The Socket-Shield Technique consists of partially extracting the root of a tooth and simultaneously fitting an implant. According to Professor Filipe Lopes, this controversial cutting-edge technique has been functioning for 6 to 10 years, with many studies underway on the matter.
On removing the tooth, a fine external lamina of root is left in place, i.e. inside the external bone, in order that the width of the cavity remains unchanged after extraction. Apparently using this technique means that the bone loss normally occurring after tooth extraction is minimal. The speaker literally told us that the technique “had changed his life”.
It is above all used on premolars, both upper and lower.
-It is essential to correctly and completely section the root, cleanly separating the internal part to be extracted. The external part will be left attached to the bone, acting as a shield. It must be sectioned in such a way to ensure that, at the moment of extraction, and afterwards, the remaining radicular shield does not move. If it does move, the complete root has to be removed and the traditional technique applied.

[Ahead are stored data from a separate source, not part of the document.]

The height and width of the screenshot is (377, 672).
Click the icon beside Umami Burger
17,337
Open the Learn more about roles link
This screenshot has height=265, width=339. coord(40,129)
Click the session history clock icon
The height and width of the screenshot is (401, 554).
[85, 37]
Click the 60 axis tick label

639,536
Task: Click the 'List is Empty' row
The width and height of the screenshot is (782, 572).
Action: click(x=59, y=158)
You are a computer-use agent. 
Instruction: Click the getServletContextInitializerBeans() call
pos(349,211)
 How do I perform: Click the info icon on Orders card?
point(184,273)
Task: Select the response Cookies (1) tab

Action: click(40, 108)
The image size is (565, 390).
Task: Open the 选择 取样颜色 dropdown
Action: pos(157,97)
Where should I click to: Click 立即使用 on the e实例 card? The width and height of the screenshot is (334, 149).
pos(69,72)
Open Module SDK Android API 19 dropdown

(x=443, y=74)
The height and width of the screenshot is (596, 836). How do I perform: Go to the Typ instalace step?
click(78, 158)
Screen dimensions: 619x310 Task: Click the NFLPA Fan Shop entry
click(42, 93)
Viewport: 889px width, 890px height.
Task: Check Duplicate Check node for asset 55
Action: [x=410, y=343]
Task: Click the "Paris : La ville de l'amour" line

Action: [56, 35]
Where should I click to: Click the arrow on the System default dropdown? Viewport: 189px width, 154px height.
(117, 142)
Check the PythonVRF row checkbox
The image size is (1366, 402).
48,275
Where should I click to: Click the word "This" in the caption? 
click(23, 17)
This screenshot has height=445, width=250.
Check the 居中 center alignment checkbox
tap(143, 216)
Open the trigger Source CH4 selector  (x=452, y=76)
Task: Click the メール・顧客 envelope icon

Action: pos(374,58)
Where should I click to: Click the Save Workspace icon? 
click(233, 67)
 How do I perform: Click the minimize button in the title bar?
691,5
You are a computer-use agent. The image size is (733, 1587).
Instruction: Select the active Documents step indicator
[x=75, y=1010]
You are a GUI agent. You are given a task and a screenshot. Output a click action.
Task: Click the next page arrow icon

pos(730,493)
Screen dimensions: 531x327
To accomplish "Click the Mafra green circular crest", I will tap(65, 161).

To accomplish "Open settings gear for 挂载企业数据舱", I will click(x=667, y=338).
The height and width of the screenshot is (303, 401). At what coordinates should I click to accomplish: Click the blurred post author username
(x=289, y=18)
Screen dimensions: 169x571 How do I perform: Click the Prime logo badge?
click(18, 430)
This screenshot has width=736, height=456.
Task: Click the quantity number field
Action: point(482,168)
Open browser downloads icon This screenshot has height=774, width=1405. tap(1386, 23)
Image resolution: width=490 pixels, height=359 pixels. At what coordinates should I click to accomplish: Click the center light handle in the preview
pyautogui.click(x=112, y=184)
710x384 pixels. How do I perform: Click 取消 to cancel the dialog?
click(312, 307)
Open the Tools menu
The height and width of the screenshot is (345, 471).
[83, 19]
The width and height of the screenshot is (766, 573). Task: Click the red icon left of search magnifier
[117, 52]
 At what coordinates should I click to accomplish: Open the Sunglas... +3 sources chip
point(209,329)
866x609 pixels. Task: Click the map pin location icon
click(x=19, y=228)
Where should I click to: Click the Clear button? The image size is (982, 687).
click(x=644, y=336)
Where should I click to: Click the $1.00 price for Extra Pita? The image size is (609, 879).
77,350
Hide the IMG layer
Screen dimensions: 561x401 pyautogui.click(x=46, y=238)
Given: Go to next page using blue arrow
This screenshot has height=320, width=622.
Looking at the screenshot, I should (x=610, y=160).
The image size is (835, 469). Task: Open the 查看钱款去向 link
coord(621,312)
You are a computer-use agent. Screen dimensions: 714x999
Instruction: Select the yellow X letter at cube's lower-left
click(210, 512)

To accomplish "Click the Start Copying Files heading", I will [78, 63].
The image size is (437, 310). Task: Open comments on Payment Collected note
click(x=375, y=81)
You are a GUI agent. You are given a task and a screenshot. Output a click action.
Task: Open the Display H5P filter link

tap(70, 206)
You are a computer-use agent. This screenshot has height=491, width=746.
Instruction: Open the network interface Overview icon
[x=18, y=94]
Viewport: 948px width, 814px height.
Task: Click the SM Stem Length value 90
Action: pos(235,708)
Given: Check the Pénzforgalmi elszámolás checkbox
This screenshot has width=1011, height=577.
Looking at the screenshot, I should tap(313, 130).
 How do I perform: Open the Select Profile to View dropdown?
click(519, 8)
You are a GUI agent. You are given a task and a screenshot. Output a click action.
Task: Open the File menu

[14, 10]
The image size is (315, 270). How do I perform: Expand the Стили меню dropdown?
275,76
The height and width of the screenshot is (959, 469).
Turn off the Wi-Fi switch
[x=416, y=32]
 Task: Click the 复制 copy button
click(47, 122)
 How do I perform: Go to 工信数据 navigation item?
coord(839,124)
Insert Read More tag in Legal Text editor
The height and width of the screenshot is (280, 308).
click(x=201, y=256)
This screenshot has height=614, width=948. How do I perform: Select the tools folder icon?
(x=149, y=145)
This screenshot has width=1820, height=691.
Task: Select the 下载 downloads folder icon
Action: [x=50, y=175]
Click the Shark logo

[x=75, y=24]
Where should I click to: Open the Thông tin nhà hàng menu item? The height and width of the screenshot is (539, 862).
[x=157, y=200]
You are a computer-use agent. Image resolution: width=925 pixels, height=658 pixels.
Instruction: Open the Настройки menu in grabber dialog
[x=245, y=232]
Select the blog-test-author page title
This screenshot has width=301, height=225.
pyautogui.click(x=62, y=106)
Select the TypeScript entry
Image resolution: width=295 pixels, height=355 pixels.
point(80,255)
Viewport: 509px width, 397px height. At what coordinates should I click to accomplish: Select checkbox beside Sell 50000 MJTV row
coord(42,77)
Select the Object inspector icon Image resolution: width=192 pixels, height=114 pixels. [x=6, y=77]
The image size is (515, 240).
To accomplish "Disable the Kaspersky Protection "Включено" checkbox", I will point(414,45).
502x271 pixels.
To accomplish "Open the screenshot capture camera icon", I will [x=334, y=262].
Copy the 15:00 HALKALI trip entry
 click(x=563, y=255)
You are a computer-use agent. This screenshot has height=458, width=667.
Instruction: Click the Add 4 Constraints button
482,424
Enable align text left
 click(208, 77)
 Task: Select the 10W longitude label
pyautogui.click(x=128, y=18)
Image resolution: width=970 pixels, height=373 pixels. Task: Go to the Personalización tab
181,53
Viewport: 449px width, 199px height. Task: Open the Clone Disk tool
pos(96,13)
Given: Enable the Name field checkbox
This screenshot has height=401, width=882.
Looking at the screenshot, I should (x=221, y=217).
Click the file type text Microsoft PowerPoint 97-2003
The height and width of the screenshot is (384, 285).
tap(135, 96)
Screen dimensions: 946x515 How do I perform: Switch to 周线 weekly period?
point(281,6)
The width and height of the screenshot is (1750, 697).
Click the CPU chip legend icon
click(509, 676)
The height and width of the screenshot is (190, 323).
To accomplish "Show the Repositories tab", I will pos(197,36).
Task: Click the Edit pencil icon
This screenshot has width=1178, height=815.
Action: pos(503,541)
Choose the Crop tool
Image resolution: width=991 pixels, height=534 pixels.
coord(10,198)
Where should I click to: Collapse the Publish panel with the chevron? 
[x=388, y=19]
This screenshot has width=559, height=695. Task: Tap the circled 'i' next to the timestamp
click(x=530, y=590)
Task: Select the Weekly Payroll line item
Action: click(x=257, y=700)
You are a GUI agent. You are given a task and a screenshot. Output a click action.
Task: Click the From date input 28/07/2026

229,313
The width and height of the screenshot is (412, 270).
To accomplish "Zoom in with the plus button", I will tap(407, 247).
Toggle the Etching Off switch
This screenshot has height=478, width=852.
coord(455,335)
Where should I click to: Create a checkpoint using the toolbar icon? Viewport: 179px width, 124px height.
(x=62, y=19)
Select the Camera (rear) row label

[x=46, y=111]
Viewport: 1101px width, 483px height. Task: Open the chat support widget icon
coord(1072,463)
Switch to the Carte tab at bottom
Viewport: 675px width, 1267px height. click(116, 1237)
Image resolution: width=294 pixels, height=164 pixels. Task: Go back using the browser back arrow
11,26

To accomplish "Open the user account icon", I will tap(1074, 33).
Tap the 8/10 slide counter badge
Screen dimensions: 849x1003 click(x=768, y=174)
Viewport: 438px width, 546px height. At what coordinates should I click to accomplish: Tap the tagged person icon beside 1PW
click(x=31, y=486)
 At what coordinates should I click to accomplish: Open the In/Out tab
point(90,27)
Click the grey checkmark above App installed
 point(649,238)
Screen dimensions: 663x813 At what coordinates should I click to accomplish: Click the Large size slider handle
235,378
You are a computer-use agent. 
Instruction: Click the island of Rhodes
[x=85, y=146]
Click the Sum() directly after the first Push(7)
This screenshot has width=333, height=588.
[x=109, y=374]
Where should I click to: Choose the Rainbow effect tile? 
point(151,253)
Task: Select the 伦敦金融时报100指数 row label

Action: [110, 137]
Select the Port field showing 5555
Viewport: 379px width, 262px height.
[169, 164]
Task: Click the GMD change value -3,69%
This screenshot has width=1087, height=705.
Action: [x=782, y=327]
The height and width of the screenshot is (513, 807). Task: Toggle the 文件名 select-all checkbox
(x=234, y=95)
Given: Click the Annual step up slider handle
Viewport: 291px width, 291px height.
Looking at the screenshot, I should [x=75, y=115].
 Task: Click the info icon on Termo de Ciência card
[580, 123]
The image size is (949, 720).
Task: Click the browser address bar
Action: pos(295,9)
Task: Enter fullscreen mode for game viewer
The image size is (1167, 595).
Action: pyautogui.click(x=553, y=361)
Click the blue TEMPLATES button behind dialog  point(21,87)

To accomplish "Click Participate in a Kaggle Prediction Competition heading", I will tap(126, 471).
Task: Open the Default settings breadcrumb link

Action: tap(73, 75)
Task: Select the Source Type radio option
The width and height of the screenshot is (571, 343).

-The root is drilled from the inside to obtain a fine, smooth lamina.
–Drilling of the neoalveolar segment, i.e. of the space made to receive the implant, must be deep and towards the internal, palatine or lingual area, staying well away from the radicular remnants. The implant must be firmly anchored, in other words, with primary stability.
-The implant is screwed to a UNIT pillar, at 35 Newtons, and will be permanently left in place. We will take a silicone impression to make the crown or provisional tooth. For delays of two or three days, we will fit a healing abutment to prevent the gum from closing and to ensure that it adopts the correct shape.
–A little separation or gap will be left between the implant and the radicular lamina which we will fill with growth factors mixed with tiny fragments of bone obtained during the drilling process.
-Today the crown is made using the CAD-CAM technique, which is enormously precise. This is why sometimes, instead of making a provisional crown, a permanent crown is directly fitted since, thanks to the socket-shield technique, the bone and the gum suffer very little alteration, at least according to the articles currently being published on the subject.
-Three days after surgery, the provisional or sometimes permanent crown is fitted at 20 Nw.
I believe that we are lacking the perspective of how these cases have evolved, and of what happened both to the root adhering the implant, and to the adjacent bone. It would be a pity if the bone was then lost and the implant ejected.